A proposta do Google é criar dispositivos semelhantes aos Chromebooks, mas com preços mais acessíveis, atraindo empresas que desejam integrar inteligência artificial (IA) em suas operações diárias. A empresa está focada em colocar a IA no centro da experiência do usuário, mas enfrenta desafios, como a necessidade de modelos locais para processamento de IA, o que pode impactar o custo-benefício dos dispositivos.
O Google precisa equilibrar a introdução de fluxos de trabalho centrados em IA, evitando os erros da Microsoft com o Recall. A inclusão de Gemini no Google Workspace já trouxe avanços, como tradução ao vivo no Google Meet e respostas automáticas no Gmail. Entretanto, a verdadeira inovação pode estar em funcionalidades voltadas para a gestão empresarial, como gerenciamento inteligente de energia e provisionamento de dispositivos.

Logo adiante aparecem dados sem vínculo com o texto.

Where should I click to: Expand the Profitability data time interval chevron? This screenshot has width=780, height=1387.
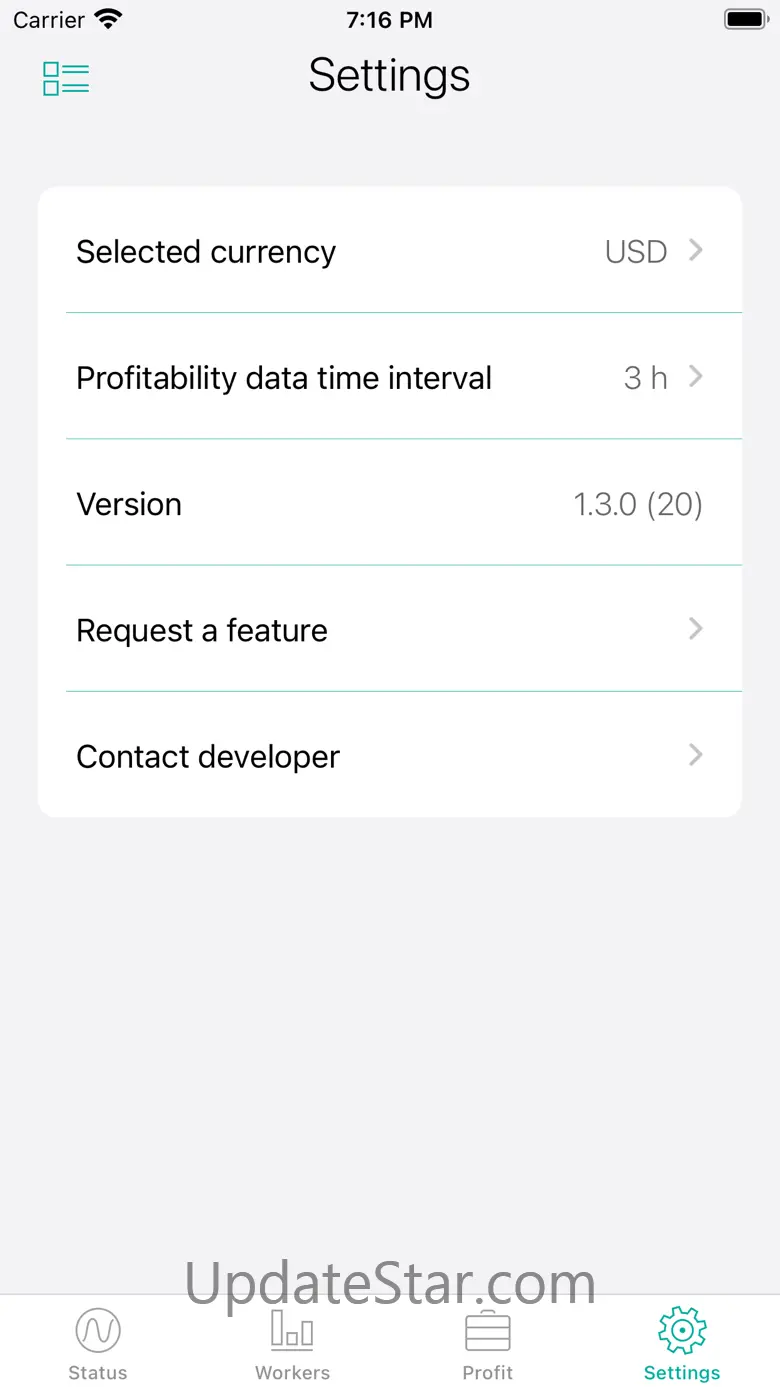696,377
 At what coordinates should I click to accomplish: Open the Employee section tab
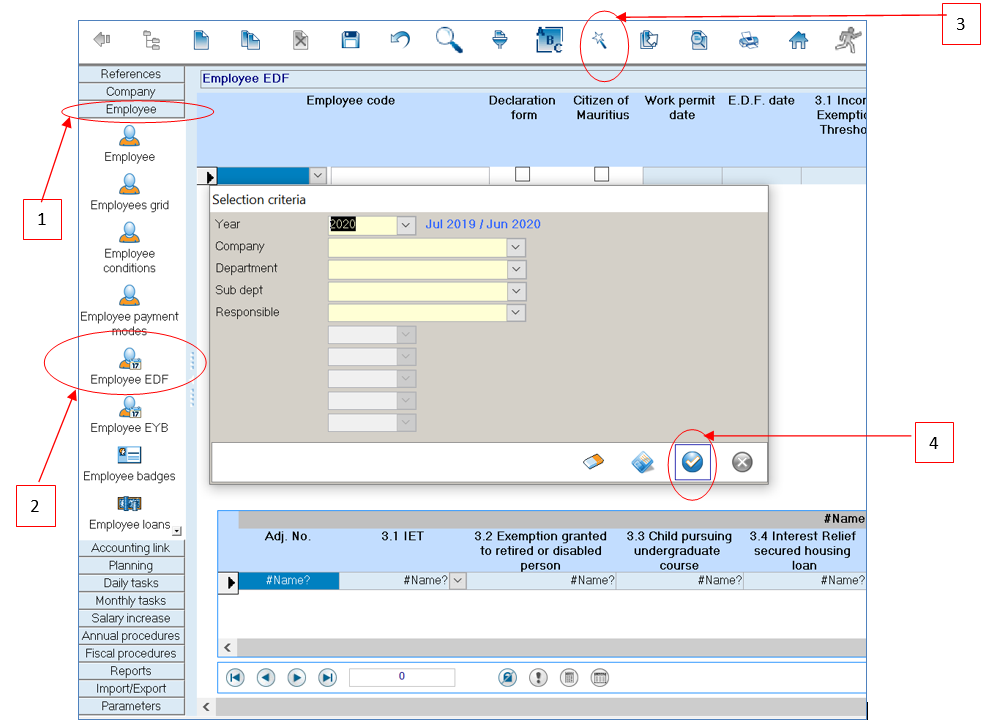pyautogui.click(x=132, y=109)
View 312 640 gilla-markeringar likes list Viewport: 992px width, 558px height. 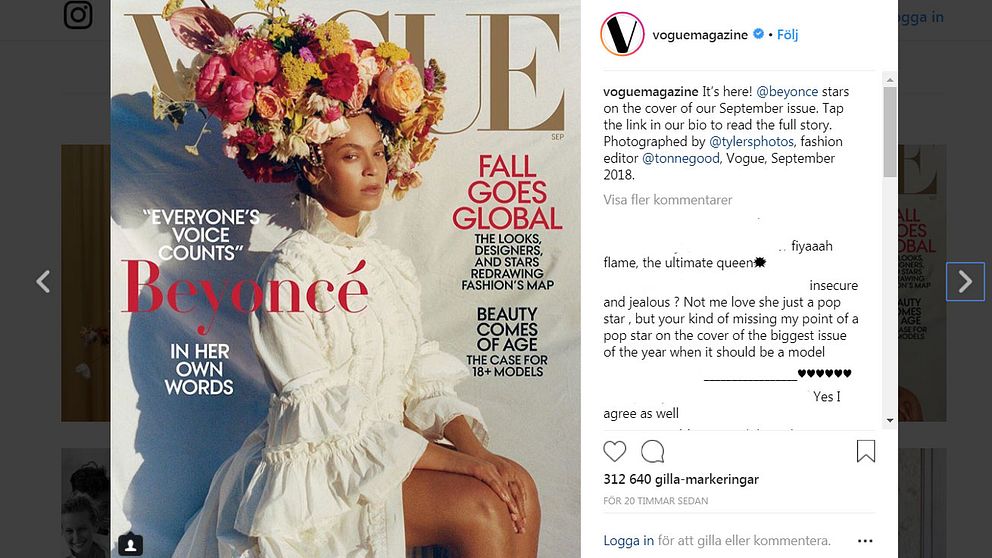[681, 479]
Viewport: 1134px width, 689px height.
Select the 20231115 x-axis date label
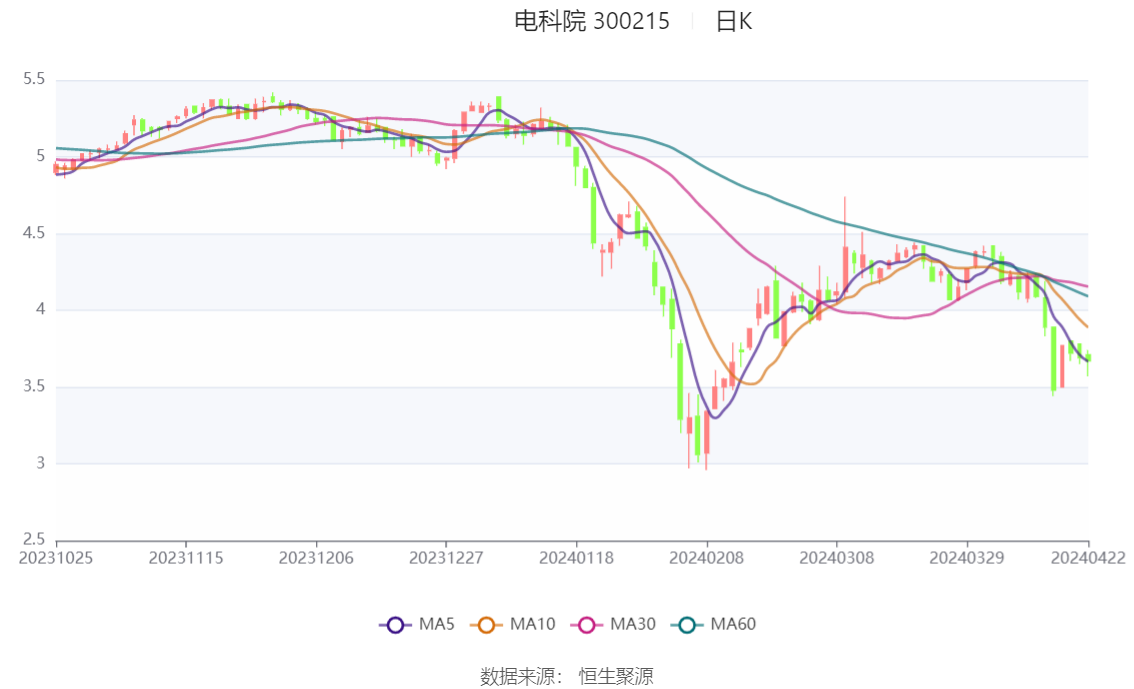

Para que o Aluminium OS seja bem-sucedido, o Google deve resolver questões de compatibilidade com periféricos e adaptar a interface do Android para uso com mouse e teclado. A criação de um ecossistema de aplicativos robusto será crucial. Se bem-sucedido, o Google pode replicar o sucesso dos Chromebooks no mercado educacional, agora no ambiente corporativo, promovendo uma significativa mudança para o Aluminium OS.